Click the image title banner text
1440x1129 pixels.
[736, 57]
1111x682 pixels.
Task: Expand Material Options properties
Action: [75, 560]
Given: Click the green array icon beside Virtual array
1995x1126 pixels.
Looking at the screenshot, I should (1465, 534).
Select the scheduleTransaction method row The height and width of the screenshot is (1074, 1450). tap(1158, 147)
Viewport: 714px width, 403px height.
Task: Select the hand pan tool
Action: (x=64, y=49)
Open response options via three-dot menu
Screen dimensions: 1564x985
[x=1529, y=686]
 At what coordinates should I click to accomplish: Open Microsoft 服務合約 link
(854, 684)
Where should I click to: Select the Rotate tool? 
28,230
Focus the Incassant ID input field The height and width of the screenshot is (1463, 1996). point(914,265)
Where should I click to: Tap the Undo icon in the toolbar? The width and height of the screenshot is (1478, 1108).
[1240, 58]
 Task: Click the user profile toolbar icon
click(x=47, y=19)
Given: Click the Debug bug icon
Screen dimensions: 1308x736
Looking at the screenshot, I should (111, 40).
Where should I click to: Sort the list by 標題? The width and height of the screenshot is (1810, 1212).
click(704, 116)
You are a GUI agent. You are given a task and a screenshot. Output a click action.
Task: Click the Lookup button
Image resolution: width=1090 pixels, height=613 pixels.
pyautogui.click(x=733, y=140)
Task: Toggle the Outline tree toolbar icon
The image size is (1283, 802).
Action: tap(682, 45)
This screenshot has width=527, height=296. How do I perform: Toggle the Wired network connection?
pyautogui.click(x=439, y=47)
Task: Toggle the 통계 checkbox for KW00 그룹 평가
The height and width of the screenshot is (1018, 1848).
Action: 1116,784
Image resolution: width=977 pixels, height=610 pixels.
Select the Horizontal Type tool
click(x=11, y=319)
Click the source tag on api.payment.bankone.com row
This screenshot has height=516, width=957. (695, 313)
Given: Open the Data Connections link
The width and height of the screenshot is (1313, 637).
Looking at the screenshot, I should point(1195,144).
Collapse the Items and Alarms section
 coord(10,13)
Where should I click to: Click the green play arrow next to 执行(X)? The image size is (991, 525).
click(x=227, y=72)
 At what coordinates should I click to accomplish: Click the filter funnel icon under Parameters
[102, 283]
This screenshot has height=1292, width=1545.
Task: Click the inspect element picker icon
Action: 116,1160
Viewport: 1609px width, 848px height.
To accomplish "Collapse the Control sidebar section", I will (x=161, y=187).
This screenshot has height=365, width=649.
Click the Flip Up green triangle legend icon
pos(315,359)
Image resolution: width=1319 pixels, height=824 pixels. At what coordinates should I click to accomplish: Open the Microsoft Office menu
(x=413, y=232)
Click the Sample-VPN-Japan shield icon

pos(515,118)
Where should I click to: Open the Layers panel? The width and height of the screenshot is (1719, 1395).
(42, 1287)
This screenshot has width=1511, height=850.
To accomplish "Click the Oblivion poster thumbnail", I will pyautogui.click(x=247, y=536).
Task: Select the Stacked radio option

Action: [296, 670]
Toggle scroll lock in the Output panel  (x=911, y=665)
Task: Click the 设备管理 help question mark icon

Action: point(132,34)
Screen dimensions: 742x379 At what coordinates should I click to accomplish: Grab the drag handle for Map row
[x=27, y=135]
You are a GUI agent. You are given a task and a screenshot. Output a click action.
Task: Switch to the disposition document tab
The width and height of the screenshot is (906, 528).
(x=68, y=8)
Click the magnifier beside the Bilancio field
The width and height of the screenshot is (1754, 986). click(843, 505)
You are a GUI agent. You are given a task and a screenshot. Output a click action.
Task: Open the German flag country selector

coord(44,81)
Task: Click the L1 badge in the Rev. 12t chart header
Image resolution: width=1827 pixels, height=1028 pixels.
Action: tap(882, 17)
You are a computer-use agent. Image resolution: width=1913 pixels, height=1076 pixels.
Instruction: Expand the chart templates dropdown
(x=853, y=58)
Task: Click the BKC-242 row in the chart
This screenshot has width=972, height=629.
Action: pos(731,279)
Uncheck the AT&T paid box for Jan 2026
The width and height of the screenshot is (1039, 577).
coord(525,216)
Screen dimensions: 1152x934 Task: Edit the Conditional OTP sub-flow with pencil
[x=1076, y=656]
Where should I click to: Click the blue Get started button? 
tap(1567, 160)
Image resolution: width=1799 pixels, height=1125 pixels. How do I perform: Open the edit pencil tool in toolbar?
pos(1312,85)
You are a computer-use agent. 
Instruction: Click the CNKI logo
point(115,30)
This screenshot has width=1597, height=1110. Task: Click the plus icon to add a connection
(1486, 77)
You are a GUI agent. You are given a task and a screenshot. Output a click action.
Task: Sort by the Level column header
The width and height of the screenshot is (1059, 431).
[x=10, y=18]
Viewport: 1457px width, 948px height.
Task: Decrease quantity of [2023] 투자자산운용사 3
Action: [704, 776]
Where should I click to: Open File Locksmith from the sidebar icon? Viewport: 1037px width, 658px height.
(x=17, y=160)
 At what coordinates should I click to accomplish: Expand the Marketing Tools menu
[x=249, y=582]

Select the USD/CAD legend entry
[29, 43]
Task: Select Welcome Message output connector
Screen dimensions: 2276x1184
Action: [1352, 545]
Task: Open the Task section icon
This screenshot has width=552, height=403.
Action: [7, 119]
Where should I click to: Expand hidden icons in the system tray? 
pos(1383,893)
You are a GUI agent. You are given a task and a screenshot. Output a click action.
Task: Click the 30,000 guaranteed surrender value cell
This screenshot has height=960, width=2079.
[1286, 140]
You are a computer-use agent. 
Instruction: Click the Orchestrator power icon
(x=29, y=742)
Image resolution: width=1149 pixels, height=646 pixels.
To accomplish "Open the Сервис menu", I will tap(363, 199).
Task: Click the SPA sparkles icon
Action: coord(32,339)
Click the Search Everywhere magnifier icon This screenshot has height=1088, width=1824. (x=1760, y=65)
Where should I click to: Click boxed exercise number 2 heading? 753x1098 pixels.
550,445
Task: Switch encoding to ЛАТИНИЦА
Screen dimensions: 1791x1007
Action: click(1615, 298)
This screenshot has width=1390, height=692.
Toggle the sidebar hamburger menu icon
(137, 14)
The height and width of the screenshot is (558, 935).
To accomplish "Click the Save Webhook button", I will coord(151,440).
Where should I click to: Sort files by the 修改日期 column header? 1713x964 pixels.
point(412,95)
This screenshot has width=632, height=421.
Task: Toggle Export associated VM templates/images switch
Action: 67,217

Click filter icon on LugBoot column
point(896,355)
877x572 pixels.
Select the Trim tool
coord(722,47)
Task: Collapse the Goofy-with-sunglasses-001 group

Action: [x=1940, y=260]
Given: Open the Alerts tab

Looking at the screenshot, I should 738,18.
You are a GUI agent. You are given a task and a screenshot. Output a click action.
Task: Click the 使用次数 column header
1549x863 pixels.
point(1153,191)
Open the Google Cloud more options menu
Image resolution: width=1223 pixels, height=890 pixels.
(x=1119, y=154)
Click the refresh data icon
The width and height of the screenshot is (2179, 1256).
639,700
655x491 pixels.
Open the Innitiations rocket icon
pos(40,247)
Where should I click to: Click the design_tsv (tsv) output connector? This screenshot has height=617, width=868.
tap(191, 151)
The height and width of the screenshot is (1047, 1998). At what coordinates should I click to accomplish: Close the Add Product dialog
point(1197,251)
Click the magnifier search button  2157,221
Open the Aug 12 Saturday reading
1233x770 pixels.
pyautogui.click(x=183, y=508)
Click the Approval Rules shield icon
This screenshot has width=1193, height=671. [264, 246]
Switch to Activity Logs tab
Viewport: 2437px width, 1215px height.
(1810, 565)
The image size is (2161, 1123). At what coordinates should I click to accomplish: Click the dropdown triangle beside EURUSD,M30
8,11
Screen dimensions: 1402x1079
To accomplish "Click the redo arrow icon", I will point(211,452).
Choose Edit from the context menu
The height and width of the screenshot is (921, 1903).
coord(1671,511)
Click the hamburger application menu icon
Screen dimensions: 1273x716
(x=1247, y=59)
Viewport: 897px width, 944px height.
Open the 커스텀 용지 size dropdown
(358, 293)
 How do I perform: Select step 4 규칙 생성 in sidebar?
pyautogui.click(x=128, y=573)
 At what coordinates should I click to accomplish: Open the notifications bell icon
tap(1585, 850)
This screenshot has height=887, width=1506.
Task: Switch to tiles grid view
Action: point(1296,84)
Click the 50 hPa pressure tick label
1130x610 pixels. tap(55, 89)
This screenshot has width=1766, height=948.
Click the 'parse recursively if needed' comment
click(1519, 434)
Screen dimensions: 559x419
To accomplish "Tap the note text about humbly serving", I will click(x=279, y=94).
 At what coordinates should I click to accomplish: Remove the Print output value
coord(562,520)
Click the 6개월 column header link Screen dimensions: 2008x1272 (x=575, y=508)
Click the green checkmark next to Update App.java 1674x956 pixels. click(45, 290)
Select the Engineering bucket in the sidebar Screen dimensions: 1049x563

Problem => Repeat word for word the lines above that run from the line containing "The height and width of the screenshot is (1018, 1848)." through the line containing "This screenshot has height=365, width=649.", both ends included, and nothing else.

Output of the exercise =>
The height and width of the screenshot is (1018, 1848).
Action: 1116,784
Image resolution: width=977 pixels, height=610 pixels.
Select the Horizontal Type tool
click(x=11, y=319)
Click the source tag on api.payment.bankone.com row
This screenshot has height=516, width=957. (695, 313)
Given: Open the Data Connections link
The width and height of the screenshot is (1313, 637).
Looking at the screenshot, I should point(1195,144).
Collapse the Items and Alarms section
 coord(10,13)
Where should I click to: Click the green play arrow next to 执行(X)? The image size is (991, 525).
click(x=227, y=72)
 At what coordinates should I click to accomplish: Click the filter funnel icon under Parameters
[102, 283]
This screenshot has height=1292, width=1545.
Task: Click the inspect element picker icon
Action: 116,1160
Viewport: 1609px width, 848px height.
To accomplish "Collapse the Control sidebar section", I will (x=161, y=187).
This screenshot has height=365, width=649.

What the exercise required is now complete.